[Xen-users] Debugging sudden hangs

Discussion:

Eric Duncan

2018-08-19 13:09:55 UTC

Hi list,
We recently updated our system and started experiencing random
hangs. It happens, on average, once every 1.5 days (sometimes taking 2
days to occur, other times happening multiple times a day, somewhat
proportional to IO load).
Before troubling the developers too much, I'd like to collect more
information, however, the problem is the hangs occur without any
"loglvl=all guest_loglvl=all" and "loglevel=10 debug initcall_debug"
respectively.
When the hang occurs, all domUs and dom0 just stop responding to
key presses, networking and there is no IO activity. Nothing gets
generated in the console/logs (no symptoms either, no logs out of the
ordinary). Even hitting ctrl+a multiple times in the console does
nothing (indicating xen is dead too). On the video console, we just
have a blinking cursor after the last console log (though my
understanding is that the cursor blink might be generated by the video
card rather than any indication that at least something is still
running). If the hardware WDT is on, the watchdog eventually bites and
reboots the system.
Although I believe it isn't related (since dom0 stalls too, and
we're looking at a completely stalled system rather than just domUs
having issues with disk IO), I added "gnttab_max_frames=256" to the
xen boot arguments anyway. Didn't seem to change anything.
Then, grasping at straws, I turned off HWPM in BIOS, which we had
to do so on another machine hosting VMware ESX, obviously didn't seem
to change anything either.
At this point, I'd like to know what is the best way to approach
this? Can I enable further levels of debugging so that I can even
begin to look towards a certain culprit? Is there a good way to
determine if it may be the hardware?
I've tried running the same kernel without xen and just simulating
heavy IO on the disk array without issues, which leans me towards xen
being part of the equation. But then again, doing random file
read/writes isn't a good simulation of the type of workload the domUs
put on the server.
OS: Debian Buster
Kernel: 4.17.0-1-amd64
Xen: 4.8.4-pre (Debian 4.8.3+xsa267+shim4.10.1+xsa267-1+deb9u9)
CPU: Xeon E5-2699 v4
RAM: Samsung 96GB ECC Registered
MB: Supermicro X10SRi-F
In case it is relevant, since it might be IO related...
Net: Chelsio T520-CR (2 x XGB links, shared to domU using VF)
RAID: LSI SAS3224 with 10 SAS3 drives
Warm regards,
Liwei
_______________________________________________
Xen-users mailing list
https://lists.xenproject.org/mailman/listinfo/xen-users

In my experience, as a non-Xen user on nearly the identical motherboard
(X10SRA), I would suggest the motherboard.

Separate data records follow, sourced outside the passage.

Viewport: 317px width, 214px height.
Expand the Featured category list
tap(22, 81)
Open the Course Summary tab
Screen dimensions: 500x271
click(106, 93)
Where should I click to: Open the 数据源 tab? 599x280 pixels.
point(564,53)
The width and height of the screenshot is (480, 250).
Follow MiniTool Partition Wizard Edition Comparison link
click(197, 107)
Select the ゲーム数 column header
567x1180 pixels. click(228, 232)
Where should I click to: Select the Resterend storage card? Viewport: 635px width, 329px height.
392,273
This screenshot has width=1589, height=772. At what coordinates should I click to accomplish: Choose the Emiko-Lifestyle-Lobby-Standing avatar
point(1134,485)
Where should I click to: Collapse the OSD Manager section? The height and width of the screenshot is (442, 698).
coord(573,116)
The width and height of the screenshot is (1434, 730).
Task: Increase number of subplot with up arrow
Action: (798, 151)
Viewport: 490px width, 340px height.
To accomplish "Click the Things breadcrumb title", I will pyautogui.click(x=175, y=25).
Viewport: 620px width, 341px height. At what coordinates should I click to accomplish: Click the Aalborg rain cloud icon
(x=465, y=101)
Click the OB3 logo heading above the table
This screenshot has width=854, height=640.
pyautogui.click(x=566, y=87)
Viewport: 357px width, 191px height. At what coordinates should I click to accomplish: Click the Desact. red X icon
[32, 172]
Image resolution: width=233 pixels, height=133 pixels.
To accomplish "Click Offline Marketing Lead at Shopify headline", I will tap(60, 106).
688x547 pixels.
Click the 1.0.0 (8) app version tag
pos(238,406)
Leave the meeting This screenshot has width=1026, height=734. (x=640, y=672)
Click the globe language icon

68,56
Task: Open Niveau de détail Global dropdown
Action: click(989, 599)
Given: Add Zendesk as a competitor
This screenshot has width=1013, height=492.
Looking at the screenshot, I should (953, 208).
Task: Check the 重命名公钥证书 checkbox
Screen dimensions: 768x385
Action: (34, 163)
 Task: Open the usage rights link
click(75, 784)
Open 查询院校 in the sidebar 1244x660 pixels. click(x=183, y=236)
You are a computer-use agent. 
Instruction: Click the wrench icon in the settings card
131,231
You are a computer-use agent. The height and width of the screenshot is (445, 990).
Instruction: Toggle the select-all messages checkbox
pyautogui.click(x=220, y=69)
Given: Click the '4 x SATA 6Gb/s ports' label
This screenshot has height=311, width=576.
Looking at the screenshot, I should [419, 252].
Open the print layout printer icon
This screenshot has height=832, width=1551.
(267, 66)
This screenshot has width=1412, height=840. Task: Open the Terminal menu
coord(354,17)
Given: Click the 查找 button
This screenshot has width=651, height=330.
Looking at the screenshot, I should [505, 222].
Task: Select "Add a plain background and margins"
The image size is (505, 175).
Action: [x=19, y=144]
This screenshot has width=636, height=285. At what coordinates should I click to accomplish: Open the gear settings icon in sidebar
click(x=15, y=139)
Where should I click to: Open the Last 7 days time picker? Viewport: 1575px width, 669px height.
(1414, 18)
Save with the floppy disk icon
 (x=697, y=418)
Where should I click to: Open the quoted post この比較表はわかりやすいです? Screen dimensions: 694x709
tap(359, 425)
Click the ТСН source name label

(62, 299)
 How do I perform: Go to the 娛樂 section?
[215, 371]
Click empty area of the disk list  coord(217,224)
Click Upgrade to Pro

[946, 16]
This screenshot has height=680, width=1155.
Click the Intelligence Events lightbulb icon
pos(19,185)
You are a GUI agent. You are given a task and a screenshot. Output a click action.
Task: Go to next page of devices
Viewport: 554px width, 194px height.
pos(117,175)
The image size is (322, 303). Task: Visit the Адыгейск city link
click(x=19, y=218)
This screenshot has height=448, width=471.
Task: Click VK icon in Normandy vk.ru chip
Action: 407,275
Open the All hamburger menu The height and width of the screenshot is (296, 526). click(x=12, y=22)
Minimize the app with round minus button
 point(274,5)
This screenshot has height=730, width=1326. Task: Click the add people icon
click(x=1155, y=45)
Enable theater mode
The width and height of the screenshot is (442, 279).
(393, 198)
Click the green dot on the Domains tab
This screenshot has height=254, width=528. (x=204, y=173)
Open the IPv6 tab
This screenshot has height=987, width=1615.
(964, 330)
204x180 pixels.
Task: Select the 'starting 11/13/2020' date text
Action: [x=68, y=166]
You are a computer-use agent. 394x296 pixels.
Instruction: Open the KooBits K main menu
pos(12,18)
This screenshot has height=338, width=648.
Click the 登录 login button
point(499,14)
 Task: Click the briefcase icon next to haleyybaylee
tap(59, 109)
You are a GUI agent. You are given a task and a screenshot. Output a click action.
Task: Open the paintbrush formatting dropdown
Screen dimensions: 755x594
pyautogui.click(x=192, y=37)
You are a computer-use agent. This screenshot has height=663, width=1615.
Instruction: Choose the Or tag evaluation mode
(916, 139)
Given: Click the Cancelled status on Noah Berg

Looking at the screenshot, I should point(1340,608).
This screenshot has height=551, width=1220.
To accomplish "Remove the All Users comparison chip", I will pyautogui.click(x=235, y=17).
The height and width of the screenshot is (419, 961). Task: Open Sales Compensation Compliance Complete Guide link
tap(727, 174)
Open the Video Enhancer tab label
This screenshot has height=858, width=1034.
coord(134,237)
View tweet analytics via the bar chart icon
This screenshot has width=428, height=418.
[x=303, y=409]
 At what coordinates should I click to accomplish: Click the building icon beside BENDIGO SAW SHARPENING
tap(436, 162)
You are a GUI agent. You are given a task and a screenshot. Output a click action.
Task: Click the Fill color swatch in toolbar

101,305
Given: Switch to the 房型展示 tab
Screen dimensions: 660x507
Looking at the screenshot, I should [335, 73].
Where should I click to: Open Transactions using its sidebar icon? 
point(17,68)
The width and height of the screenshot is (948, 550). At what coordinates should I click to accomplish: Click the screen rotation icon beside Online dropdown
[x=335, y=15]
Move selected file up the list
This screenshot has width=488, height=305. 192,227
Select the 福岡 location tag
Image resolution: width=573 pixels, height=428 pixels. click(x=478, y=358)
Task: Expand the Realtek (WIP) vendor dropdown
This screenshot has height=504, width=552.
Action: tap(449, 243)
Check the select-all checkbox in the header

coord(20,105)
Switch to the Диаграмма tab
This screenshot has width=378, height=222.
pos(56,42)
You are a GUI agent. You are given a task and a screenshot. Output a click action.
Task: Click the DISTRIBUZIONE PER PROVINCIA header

I've purchased 4 of these boards and run various Windows and Linux
kernels. They all have different CPUs (some Retail, some Engineering
Samples), different ECC ram and different storage setups (some using
onboard SATA, some using on LSI cards, etc).

They all, every single one of them, experience random hard-lockups just
like you describe: becomes completely unresponsive, screen freezes, etc.

I don't run Xen on any of them. I've swapped all sorts of hardware, tried
several beta BIOS versions from support, RMA'd 3 of them... They all
continued to lockup.

This went on for about two years until I had enough. I swapped all boards
out for the X10DLA, using the exact same components, and I have had zero
issues since.

Again, this is just one user's experience - and I just happened to be on
the Xen mailing list and saw this.

Konrad Eisele

2018-08-20 06:17:20 UTC

Permalink

Systems that get overheated also exhibit this kind of behavior. I was
experiencing it once with a epyc mb that was crammed into a 1U case.

Post by Eric Duncan

In my experience, as a non-Xen user on nearly the identical motherboard
(X10SRA), I would suggest the motherboard.
I've purchased 4 of these boards and run various Windows and Linux
kernels. They all have different CPUs (some Retail, some Engineering
Samples), different ECC ram and different storage setups (some using
onboard SATA, some using on LSI cards, etc).
They all, every single one of them, experience random hard-lockups just
like you describe: becomes completely unresponsive, screen freezes, etc.
I don't run Xen on any of them. I've swapped all sorts of hardware, tried
several beta BIOS versions from support, RMA'd 3 of them... They all
continued to lockup.
This went on for about two years until I had enough. I swapped all boards
out for the X10DLA, using the exact same components, and I have had zero
issues since.
Again, this is just one user's experience - and I just happened to be on
the Xen mailing list and saw this.
_______________________________________________
Xen-users mailing list
https://lists.xenproject.org/mailman/listinfo/xen-users

Roger Pau Monné

2018-08-20 09:03:06 UTC

Permalink

You should add iommu=debug to the command line.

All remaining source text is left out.